## Tasks to carry out
(a) Decide whether each statement agrees with the biography of Andrew Stein, answering yes or no and quoting the words of the biography that settle it: (i) Stein attended Southampton College. (ii) Stein won the 1984 congressional race in the "Silk Stocking District." (iii) Stein sat in the New York State Assembly from 1969 to 1977.
(b) In the biography of Andrew Stein, whom did Stein defeat in both the 1977 and the 1981 Democratic primaries for Manhattan borough president?
(c) Repeat everything in the biography of Andrew Stein from "Andrew Stein (born" down to "Manhattan Borough President.".

Andrew Stein (born Andrew J. Finkelstein; March 4, 1945) is an American Democratic politician who served on the New York City Council and was its last president, and as Manhattan Borough President.

Early life
Stein's father, Jerry Finkelstein, was the multi-millionaire publisher of the New York Law Journal, among other publications. Stein shortened his name when he entered politics. Stein attended Southampton College. He is Jewish.

Career 
He was a member of the New York State Assembly from 1969 to 1977, sitting in the 178th, 179th, 180th, 181st and 182nd New York State Legislatures. He was well known for his series of public hearings into the management practices of nursing homes in the state.

In 1977, Stein was elected as borough president of Manhattan, defeating Robert F. Wagner Jr. and New York City Clerk David Dinkins in the Democratic primary. Stein defeated Dinkins again in the 1981 Democratic primary for the borough presidency. He was the Democratic nominee for Congress in the "Silk Stocking District" on Manhattan's East Side in 1984, but was defeated by incumbent Republican S. William Green. Stein declined a race for a third term as borough president in 1985 to run for city council president.

## Material provided
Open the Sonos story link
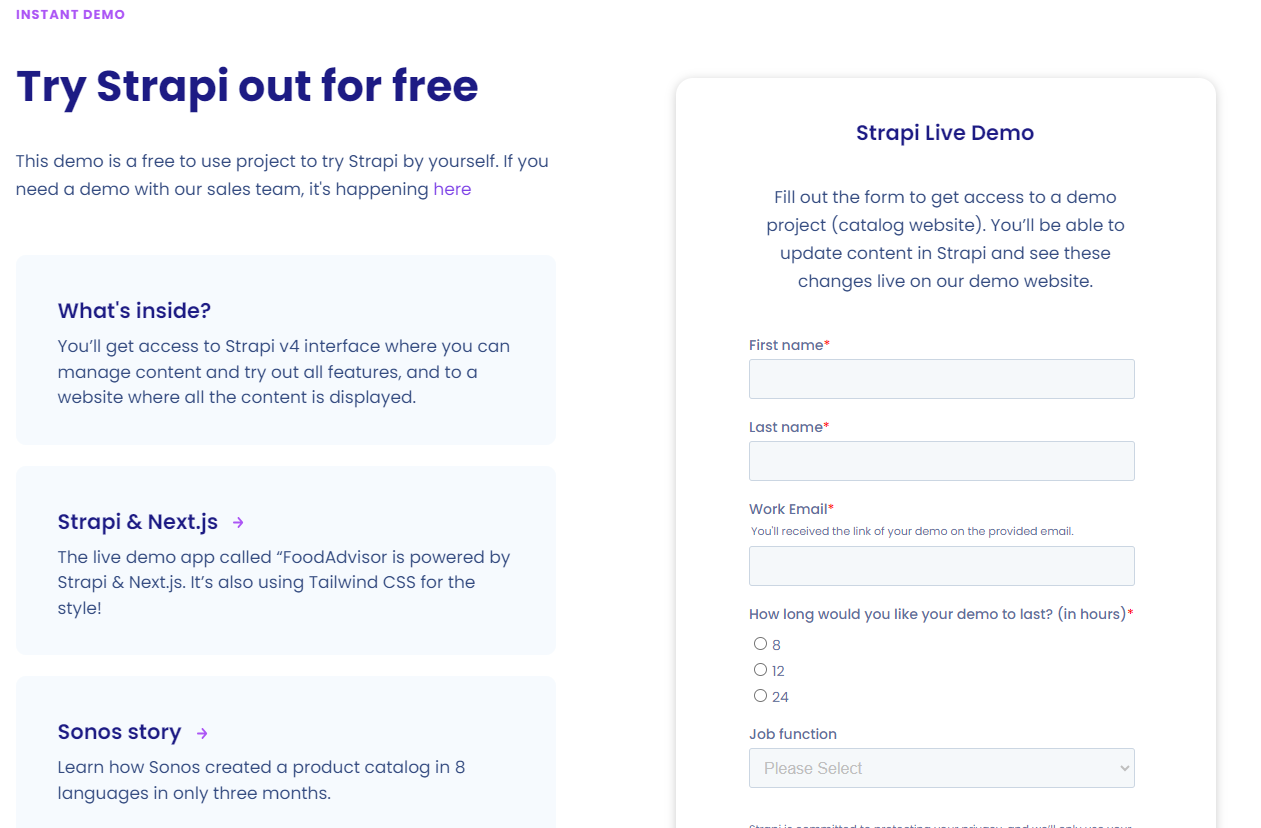This screenshot has width=1261, height=828. (119, 732)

## Task-by-task outputs
(a)
(i) Yes: "Stein attended Southampton College."
(ii) No: "was defeated by incumbent Republican S. William Green."
(iii) Yes: "He was a member of the New York State Assembly from 1969 to 1977"

(b) David Dinkins.

(c)
Andrew Stein (born Andrew J. Finkelstein; March 4, 1945) is an American Democratic politician who served on the New York City Council and was its last president, and as Manhattan Borough President.